(Records excerpted from a collection)
----------
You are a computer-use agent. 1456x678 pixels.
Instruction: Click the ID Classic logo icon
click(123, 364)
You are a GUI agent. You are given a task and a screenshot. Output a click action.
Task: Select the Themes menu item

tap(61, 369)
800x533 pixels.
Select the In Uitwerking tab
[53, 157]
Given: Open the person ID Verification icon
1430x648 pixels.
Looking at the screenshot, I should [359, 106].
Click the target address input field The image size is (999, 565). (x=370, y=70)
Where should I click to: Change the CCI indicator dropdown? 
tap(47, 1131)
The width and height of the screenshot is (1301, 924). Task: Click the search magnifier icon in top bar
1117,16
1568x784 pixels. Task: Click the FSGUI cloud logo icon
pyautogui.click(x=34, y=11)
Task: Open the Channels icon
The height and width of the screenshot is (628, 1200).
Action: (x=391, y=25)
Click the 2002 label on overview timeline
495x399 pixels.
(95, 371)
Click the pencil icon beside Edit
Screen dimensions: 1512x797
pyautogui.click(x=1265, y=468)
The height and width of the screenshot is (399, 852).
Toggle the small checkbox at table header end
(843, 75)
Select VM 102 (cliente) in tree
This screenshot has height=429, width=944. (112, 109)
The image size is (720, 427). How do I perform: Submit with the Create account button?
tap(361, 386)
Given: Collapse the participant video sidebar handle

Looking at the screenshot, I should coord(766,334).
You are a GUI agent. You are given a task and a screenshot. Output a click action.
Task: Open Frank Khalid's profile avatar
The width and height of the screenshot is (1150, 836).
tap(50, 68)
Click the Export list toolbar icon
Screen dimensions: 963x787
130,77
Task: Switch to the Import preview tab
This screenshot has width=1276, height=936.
----------
_Work instructions_:
The answer must be the full data, repeated word for word.

_Finished exercise_:
You are a computer-use agent. 1456x678 pixels.
Instruction: Click the ID Classic logo icon
click(123, 364)
You are a GUI agent. You are given a task and a screenshot. Output a click action.
Task: Select the Themes menu item

tap(61, 369)
800x533 pixels.
Select the In Uitwerking tab
[53, 157]
Given: Open the person ID Verification icon
1430x648 pixels.
Looking at the screenshot, I should [359, 106].
Click the target address input field The image size is (999, 565). (x=370, y=70)
Where should I click to: Change the CCI indicator dropdown? 
tap(47, 1131)
The width and height of the screenshot is (1301, 924). Task: Click the search magnifier icon in top bar
1117,16
1568x784 pixels. Task: Click the FSGUI cloud logo icon
pyautogui.click(x=34, y=11)
Task: Open the Channels icon
The height and width of the screenshot is (628, 1200).
Action: (x=391, y=25)
Click the 2002 label on overview timeline
495x399 pixels.
(95, 371)
Click the pencil icon beside Edit
Screen dimensions: 1512x797
pyautogui.click(x=1265, y=468)
The height and width of the screenshot is (399, 852).
Toggle the small checkbox at table header end
(843, 75)
Select VM 102 (cliente) in tree
This screenshot has height=429, width=944. (112, 109)
The image size is (720, 427). How do I perform: Submit with the Create account button?
tap(361, 386)
Given: Collapse the participant video sidebar handle

Looking at the screenshot, I should coord(766,334).
You are a GUI agent. You are given a task and a screenshot. Output a click action.
Task: Open Frank Khalid's profile avatar
The width and height of the screenshot is (1150, 836).
tap(50, 68)
Click the Export list toolbar icon
Screen dimensions: 963x787
130,77
Task: Switch to the Import preview tab
This screenshot has width=1276, height=936.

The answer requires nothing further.